Sometimes I wonder if it’s possible to care too much.
To believe so strongly in someone’s potential that you find yourself doing the heavy lifting:pitching their products, preparing samples, following up, believing for them when they no longer do.
And then, when everything’s ready, when the opportunity you’ve worked so hard to open finally appears, they step back.
Silence follows. Promises fade. Excuses come quietly.
And you sit there, holding the weight of what could have been.
Lately, this thought lingers more than I’d like to admit;
about how fragile progress can be when it depends on courage, and how fear often wins the conversation.
Not because people don’t want to grow, but because growth asks for something that feels heavier than they expect i.e commitment.
I’ve seen this happen too many times.
A door opens , although not wide, but just enough to let the light in. Still, no one walks through.
The timing isn’t right. The monetary value feels too much. The doubt feels louder than the dream.
It’s easy to say “next time.” But next time rarely looks the same.
Maybe this is the part of leadership that no one talks about.
The quiet heartbreak that comes when you’ve built a bridge and no one crosses it. You learn that your role isn’t to push people forward, but to keep building anyway, even when they don’t see the value yet.
Because that’s what belief really is: doing the work even when it’s unseen.
There’s a kind of loneliness in that, but also a strange peace.
You remind yourself that not every opportunity is meant to be taken, and not every person is ready for what they asked for.
But still, it hurts to watch potential go to waste, knowing how rare it is for the right doors to open at the right time.
Maybe that’s what transformation really means not changing others, but learning to stay steady when they don’t.
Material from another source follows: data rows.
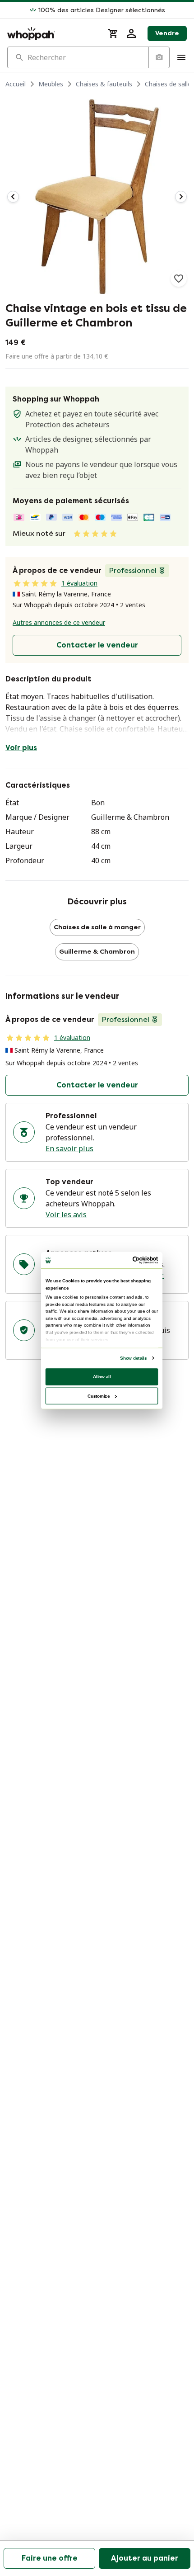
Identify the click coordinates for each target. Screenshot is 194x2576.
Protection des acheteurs (67, 425)
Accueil (15, 84)
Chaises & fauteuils (104, 84)
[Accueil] (52, 33)
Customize (99, 1395)
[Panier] (113, 33)
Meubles (50, 84)
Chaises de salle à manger (97, 927)
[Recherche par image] (158, 57)
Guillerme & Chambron (97, 951)
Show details (133, 1357)
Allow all (102, 1376)
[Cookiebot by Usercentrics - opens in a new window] (132, 1260)
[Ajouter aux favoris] (179, 278)
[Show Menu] (181, 57)
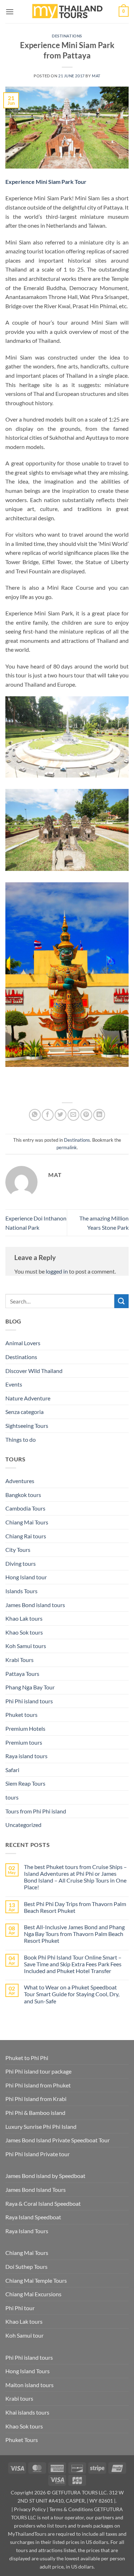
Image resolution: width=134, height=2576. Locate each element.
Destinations (67, 35)
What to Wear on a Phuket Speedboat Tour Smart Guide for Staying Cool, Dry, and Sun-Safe (71, 1994)
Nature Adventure (27, 1398)
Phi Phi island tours (29, 1701)
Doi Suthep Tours (26, 2266)
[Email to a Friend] (73, 1115)
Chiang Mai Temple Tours (36, 2280)
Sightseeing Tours (26, 1425)
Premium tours (23, 1742)
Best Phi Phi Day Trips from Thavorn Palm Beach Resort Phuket (75, 1907)
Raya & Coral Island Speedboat (43, 2203)
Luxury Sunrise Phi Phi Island (40, 2126)
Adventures (19, 1480)
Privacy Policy (30, 2509)
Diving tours (20, 1563)
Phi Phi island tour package (38, 2071)
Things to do (20, 1439)
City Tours (17, 1549)
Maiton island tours (29, 2384)
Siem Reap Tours (25, 1783)
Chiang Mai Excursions (33, 2294)
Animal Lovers (22, 1342)
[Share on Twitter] (60, 1115)
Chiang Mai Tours (26, 1522)
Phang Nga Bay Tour (30, 1687)
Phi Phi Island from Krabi (35, 2098)
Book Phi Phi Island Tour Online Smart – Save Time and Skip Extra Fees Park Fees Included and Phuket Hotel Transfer (72, 1964)
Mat (96, 75)
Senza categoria (24, 1411)
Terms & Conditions (71, 2509)
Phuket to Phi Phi (26, 2057)
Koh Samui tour (24, 2335)
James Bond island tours (35, 1604)
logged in (57, 1271)
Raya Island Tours (26, 2230)
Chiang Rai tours (25, 1536)
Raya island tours (26, 1755)
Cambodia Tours (25, 1508)
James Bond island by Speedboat (45, 2175)
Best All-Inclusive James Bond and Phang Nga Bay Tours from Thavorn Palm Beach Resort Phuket (74, 1934)
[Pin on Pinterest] (86, 1115)
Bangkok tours (23, 1494)
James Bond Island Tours (35, 2189)
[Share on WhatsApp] (35, 1115)
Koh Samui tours (25, 1645)
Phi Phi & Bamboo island (35, 2112)
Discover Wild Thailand (34, 1370)
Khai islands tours (27, 2412)
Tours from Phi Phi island (35, 1811)
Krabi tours (19, 2398)
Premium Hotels (25, 1728)
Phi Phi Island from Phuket (38, 2085)
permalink (66, 1147)
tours (12, 1797)
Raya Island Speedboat (33, 2217)
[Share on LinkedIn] (99, 1115)
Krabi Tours (19, 1659)
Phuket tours (21, 1714)
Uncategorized (23, 1824)
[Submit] (121, 1301)
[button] (9, 11)
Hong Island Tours (27, 2371)
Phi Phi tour (20, 2307)
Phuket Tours (21, 2439)
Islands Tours (21, 1591)
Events (13, 1384)
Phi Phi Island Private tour (37, 2154)
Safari (12, 1769)
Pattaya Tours (22, 1673)
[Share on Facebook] (48, 1115)
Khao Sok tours (24, 1632)
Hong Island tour (26, 1577)
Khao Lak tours (24, 1618)
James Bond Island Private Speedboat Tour (57, 2140)
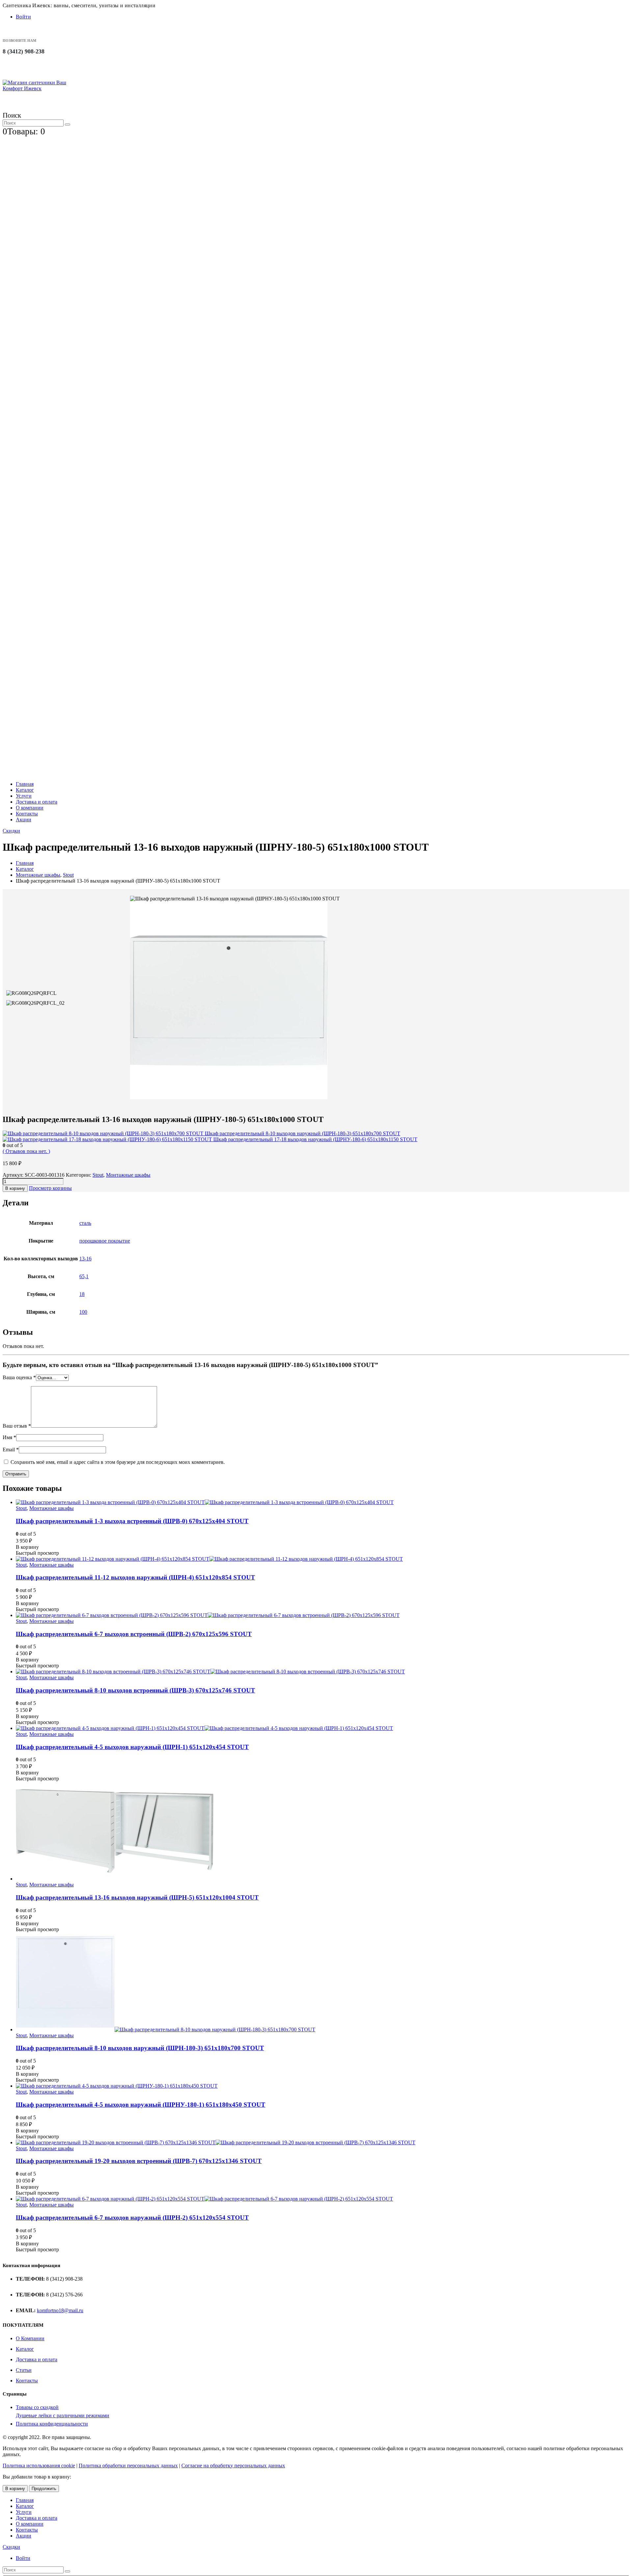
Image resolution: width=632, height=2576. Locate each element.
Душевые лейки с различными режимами (62, 2415)
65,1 (84, 1276)
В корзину (15, 1188)
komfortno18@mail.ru (60, 2310)
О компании (29, 807)
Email (11, 1449)
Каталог (25, 790)
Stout (97, 1175)
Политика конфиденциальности (52, 2423)
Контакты (27, 813)
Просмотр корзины (50, 1188)
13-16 (85, 1258)
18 (82, 1294)
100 (83, 1312)
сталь (85, 1223)
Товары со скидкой (37, 2407)
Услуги (24, 796)
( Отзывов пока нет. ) (26, 1151)
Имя (9, 1437)
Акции (23, 819)
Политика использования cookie (39, 2465)
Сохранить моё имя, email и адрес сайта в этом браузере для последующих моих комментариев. (118, 1462)
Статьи (24, 2370)
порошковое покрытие (104, 1241)
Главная (25, 784)
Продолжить (44, 2488)
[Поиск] (67, 124)
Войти (23, 16)
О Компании (30, 2338)
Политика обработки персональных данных (128, 2465)
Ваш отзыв (17, 1426)
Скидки (11, 831)
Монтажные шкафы (128, 1175)
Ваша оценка (19, 1377)
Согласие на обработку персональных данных (233, 2465)
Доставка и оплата (36, 802)
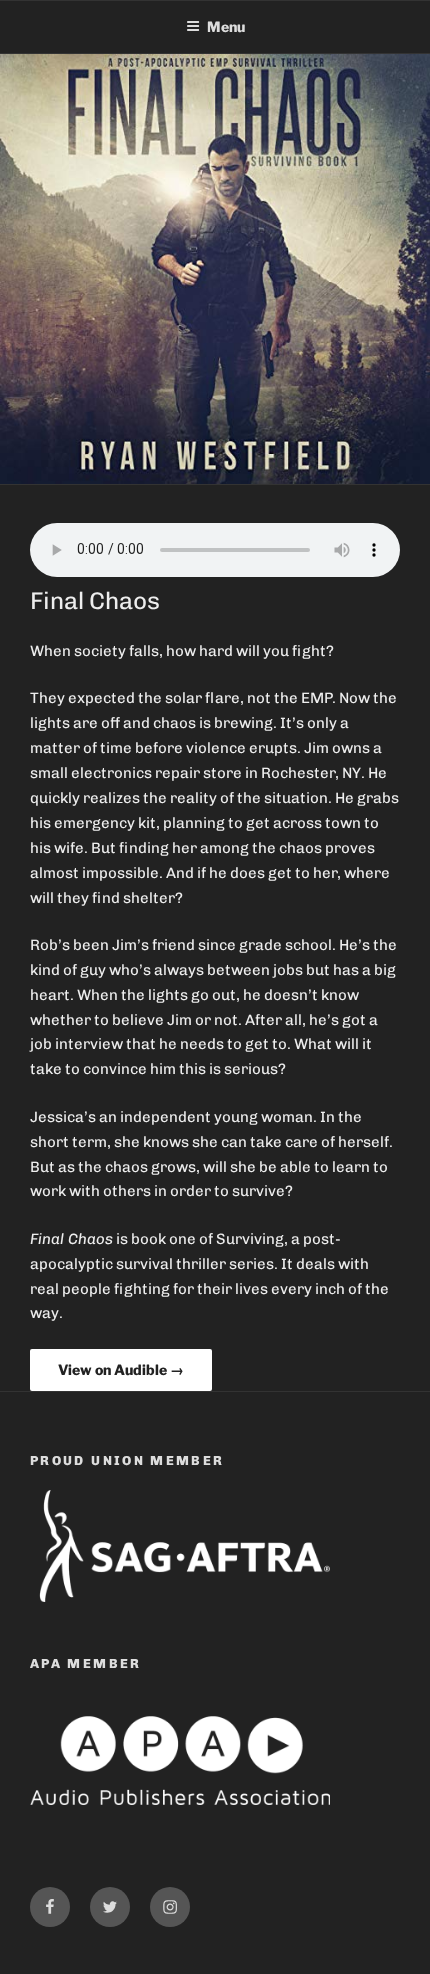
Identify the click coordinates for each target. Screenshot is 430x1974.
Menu (226, 26)
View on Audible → (121, 1369)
And so I remind myself , this is what MyGalore was built for.
Not just to sell products, but to create chances.
To open doors for those who might never reach them otherwise.
Some will walk through, and some won’t. But that doesn’t make the effort meaningless.
It only means that faith has to outlast disappointment.
Because every bridge we build, every pitch, every partnership, every “almost” that didn’t happen still adds to something larger: a movement that believes in possibility.
And maybe one day, those who turned away will find the courage to return.
When they do, I hope the doors are still there waiting, quietly, just like hope does.